In practical terms, the modern materials offer many advantages. For example, HPL sheets are extremely hard, while at the same time offering high bending and tensile strength. They are resistant to abrasion as well as being shock and scratch-resistant. However, they are more complex to process than the simple pressed particle boards. Machining requires lower feed rates, which in turn lengthens the processing time. The material properties place greater demands on the tools, causing them to wear more quickly. Making bores on the face of the workpiece is the most demanding load case in CNC machining. Almost exclusively shear forces act on the clamping system during this process, which can lead to displacement of the workpiece on the vacuum block. These forces are particularly strong in the case of HPL sheets. Eibl found that efficient processing could no longer be guaranteed using conventional vacuum blocks.
The CNC specialists therefore had to dig into their bag of tricks: To prevent slipping, employees applied double-sided adhesive tapes to the table and the workpiece. They also used mechanical clamps. However, there were disadvantages to both methods. In the case of the adhesive tape, the tolerance and the subsequent removal of the tape proved problematic. Mechanical clamps clamp the workpiece but in doing so, prevent continuous processing of the surface because the clamping disc is in the way. The clamping system piston prevents a continuous machining process on the face. This meant that the employees had to clamp the workpiece several times to enable it to be machined from all sides – a time-consuming process.
The state-of-the-art Eibl machinery processes an increasing number of HPL sheets and solid surface materials. However, this only intensified the problem of unnecessary loss of time due to having to clamp workpieces multiple times. So the company managers set about looking for alternatives. Intensive discussions with suppliers, Internet research and visits to trade shows failed to turn up a suitable solution. The company finally made a breakthrough at the Ligna trade show for the timber industry. At the Schmalz stand, they discovered solid wood suction cups made from aluminum. The vacuum experts attended to the task and explained that the suction cups were also suitable for the reliable processing of HPL sheets and Varicor. Their arguments were convincing and Eibl purchased eight suction cups there and then at the Schmalz booth.
Schmalz provides special VCBL-K1/2 vacuum blocks for single-circuit and two-circuit systems. Both the main body and suction plates are made from aluminum. In the two-circuit version, the first vacuum circuit is used to hold the suction cup on the table and the second to fix the workpiece. In the single-circuit version, the vacuum blocks are fitted with a mechanical clamping lever for prefastening the suction cup on the console. In order to counteract the powerful shear forces, the vacuum blocks are fitted with a special friction cup. This is particularly effective in combination with the protective film that is applied as standard to the HPL sheets. This film protects the sheets against damage, and meshes to optimum effect with the friction cup material, effectively absorbing the shear forces.

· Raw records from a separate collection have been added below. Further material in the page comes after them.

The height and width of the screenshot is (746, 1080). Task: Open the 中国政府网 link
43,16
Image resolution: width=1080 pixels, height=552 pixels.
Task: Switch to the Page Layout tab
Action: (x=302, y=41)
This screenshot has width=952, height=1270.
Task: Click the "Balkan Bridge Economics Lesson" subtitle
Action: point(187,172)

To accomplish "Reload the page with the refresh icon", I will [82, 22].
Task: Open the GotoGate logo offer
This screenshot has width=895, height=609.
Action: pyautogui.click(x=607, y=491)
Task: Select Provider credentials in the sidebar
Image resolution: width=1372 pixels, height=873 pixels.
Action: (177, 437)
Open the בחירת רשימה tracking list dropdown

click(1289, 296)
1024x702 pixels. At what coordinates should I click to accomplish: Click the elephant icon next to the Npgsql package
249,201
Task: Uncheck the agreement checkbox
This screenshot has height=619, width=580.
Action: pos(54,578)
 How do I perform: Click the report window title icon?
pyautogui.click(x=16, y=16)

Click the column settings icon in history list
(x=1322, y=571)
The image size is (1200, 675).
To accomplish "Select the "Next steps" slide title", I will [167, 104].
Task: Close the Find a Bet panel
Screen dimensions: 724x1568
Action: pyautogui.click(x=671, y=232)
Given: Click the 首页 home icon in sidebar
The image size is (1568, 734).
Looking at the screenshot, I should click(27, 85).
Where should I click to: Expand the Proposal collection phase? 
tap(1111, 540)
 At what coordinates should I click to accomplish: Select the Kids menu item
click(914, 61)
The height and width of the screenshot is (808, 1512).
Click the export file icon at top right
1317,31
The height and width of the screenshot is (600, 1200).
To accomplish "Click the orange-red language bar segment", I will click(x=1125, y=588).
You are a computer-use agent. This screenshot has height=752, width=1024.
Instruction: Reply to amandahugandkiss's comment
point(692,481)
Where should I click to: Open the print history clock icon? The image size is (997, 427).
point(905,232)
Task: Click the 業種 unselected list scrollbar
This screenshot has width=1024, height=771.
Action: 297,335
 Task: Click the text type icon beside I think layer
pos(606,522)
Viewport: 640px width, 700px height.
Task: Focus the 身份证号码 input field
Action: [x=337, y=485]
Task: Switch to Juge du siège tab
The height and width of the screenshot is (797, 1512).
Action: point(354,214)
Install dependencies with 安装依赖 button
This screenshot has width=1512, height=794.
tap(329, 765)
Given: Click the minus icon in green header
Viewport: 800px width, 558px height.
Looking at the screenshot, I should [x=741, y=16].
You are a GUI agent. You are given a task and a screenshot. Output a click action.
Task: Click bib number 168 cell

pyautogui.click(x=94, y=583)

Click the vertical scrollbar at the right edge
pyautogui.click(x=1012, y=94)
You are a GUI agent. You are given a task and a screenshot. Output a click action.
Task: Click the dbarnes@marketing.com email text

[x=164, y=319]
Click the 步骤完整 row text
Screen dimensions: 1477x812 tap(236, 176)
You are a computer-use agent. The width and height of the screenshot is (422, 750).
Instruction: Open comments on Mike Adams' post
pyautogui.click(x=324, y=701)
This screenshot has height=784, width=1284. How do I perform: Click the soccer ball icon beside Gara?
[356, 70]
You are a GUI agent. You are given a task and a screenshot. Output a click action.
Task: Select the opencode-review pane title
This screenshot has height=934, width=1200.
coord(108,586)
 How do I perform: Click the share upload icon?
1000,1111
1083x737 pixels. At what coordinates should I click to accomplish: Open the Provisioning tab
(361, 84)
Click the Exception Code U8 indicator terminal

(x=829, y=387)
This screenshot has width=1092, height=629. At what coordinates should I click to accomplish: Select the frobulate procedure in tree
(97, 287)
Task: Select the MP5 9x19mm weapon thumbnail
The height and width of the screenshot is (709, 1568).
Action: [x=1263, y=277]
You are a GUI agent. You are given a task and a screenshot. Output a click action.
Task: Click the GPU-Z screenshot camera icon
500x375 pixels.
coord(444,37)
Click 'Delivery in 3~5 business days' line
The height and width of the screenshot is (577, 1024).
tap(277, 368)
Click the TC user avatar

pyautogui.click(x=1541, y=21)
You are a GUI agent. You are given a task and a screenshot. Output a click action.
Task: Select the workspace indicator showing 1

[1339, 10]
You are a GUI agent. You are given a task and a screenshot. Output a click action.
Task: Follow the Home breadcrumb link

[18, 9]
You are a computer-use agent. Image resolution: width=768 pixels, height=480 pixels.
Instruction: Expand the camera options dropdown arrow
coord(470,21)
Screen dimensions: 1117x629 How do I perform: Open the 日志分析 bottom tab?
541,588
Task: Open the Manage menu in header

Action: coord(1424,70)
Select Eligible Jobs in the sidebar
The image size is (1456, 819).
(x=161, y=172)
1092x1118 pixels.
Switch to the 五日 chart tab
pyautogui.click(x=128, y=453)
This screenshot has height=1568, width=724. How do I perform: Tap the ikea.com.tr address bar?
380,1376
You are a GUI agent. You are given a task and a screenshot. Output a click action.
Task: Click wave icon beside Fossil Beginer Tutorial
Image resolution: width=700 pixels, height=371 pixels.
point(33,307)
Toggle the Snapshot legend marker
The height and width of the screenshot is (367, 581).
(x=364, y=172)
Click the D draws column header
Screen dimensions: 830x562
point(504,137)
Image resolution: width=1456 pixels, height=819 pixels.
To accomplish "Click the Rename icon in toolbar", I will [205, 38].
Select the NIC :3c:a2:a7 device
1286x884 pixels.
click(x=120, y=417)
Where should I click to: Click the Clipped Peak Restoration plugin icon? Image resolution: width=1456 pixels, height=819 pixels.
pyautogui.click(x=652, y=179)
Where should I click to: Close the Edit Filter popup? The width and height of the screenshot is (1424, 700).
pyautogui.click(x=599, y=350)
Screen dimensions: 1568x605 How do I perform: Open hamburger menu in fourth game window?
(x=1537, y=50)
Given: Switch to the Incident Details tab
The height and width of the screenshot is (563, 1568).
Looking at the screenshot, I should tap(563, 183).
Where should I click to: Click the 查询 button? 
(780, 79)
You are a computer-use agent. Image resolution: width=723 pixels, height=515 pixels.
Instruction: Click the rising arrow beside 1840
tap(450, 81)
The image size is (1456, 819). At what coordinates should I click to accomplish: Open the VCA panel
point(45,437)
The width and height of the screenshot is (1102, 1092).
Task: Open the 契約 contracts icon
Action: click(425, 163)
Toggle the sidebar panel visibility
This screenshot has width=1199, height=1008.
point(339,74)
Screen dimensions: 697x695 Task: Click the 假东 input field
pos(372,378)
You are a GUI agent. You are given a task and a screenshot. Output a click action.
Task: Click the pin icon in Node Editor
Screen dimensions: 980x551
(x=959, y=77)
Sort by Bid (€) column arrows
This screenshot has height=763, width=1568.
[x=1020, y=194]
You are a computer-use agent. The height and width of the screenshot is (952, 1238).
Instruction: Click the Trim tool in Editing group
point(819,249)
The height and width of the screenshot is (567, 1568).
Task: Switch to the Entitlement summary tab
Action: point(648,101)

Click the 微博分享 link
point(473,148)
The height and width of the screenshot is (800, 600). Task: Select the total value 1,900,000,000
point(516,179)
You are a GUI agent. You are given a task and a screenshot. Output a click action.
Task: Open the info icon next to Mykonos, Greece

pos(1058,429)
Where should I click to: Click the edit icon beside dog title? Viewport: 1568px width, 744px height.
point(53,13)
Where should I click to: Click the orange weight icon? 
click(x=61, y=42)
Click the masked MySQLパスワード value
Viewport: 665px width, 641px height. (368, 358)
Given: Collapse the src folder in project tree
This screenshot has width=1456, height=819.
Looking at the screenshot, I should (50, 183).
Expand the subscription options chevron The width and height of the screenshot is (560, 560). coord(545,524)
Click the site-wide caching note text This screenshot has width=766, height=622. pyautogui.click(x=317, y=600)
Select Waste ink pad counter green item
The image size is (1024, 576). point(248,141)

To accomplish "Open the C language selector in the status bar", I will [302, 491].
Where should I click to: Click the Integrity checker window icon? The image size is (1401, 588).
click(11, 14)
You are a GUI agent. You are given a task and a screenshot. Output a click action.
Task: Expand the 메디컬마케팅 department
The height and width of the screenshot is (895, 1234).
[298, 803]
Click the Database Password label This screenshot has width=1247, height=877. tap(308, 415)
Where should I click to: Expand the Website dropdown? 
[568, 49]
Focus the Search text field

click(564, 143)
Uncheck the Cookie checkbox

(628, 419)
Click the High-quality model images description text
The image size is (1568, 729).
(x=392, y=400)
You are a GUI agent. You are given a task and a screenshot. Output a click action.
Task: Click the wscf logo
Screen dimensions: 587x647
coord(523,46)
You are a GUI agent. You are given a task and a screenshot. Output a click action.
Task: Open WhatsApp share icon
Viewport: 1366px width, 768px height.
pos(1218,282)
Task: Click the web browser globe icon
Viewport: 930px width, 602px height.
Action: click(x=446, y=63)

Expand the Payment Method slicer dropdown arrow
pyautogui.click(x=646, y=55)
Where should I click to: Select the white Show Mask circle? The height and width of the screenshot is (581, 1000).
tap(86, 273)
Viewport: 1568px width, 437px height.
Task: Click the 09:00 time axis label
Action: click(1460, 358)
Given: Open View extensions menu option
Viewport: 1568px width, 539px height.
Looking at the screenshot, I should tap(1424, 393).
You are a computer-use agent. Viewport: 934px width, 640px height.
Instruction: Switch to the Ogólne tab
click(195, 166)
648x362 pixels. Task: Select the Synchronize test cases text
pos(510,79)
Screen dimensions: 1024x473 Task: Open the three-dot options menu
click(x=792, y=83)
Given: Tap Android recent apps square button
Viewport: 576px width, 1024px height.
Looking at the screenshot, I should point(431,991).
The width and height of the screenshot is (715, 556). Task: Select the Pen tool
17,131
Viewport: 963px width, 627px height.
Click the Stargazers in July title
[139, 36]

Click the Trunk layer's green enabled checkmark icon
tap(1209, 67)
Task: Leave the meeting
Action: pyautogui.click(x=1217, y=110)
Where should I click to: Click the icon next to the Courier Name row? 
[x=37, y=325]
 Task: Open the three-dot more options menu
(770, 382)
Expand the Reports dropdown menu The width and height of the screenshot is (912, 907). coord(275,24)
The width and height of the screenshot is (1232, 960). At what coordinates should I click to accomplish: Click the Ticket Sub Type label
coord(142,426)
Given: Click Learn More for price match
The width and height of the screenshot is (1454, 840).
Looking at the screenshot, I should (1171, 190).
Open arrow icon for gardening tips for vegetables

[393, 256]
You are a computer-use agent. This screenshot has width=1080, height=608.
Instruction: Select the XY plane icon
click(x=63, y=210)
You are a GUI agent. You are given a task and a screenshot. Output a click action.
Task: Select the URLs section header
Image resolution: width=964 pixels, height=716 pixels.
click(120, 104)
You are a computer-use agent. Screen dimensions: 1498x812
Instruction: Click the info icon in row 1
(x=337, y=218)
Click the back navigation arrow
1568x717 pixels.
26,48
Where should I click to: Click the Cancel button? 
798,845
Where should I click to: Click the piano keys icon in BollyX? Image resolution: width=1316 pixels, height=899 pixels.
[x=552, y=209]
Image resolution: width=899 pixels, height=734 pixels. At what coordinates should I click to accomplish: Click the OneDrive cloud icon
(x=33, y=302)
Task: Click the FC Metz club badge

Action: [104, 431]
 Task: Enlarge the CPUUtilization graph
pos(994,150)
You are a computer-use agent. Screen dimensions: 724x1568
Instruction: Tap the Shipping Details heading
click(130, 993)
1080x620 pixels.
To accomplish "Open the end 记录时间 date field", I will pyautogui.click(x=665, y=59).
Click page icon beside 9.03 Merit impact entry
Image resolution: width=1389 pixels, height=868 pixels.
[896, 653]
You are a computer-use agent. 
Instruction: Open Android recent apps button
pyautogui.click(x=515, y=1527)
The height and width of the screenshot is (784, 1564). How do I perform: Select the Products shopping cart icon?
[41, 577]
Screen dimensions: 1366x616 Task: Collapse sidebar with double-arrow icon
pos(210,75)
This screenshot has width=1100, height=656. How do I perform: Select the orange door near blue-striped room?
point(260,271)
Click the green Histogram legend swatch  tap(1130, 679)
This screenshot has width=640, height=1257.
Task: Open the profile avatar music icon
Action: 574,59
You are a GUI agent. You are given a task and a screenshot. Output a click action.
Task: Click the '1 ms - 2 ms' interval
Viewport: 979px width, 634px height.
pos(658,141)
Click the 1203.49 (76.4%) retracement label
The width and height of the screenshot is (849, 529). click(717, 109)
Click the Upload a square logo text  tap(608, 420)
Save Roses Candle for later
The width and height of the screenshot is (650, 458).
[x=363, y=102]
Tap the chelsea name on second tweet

Vacuum Blocks Also Effective for a New Piece of Sporting Equipment
The innovative product from Schmalz has also found favor in a totally different application. Almighty Boards GbR from Egenhofen in Bavaria have developed a new piece of sports equipment – the Slackdeck. A combination of a longboard and a snowboard, the Slackdeck enables you to balance on a slackline and train your sense of balance. The young entrepreneurs commissioned Eibl to produce blanks for the boards and to process them. The Slackdeck is made up of several layers of wood and composite materials, making the board strong and resilient.
This robustness and the special waveform of the Slackdeck pose a real challenge for the machining process. There are only a few suitable places in which the boards can be secured reliably. Conventional suction cups are unable to absorb the high machining forces on the small clamping areas. This is where the solution from Schmalz comes in. Thanks to their outstanding holding force, the solid wood suction cups are able to clamp the workpieces securely. “Without this development from Schmalz, we would have had to make elaborate templates to securely clamp and machine the boards. Using the aluminum suction cups lowers costs and enables us to deliver high quality,” says Josef Eibl junior.
The use of the vacuum blocks at Eibl is a complete success. “The workpieces are perfectly secured to the machine table. There is absolutely no slipping even when we are using high forces on the workpiece face,” says the Managing Director enthusiastically. The use of the Schmalz solution has simplified processes. “We don’t need any expensive auxiliary equipment and no longer have to clamp the workpiece multiple times, which proved extremely cumbersome. The machining process runs smoothly and safely, saving us time and money.” Schmalz provided the optimum solution for machining HPL sheets, solid surface materials as well as solid wood boards.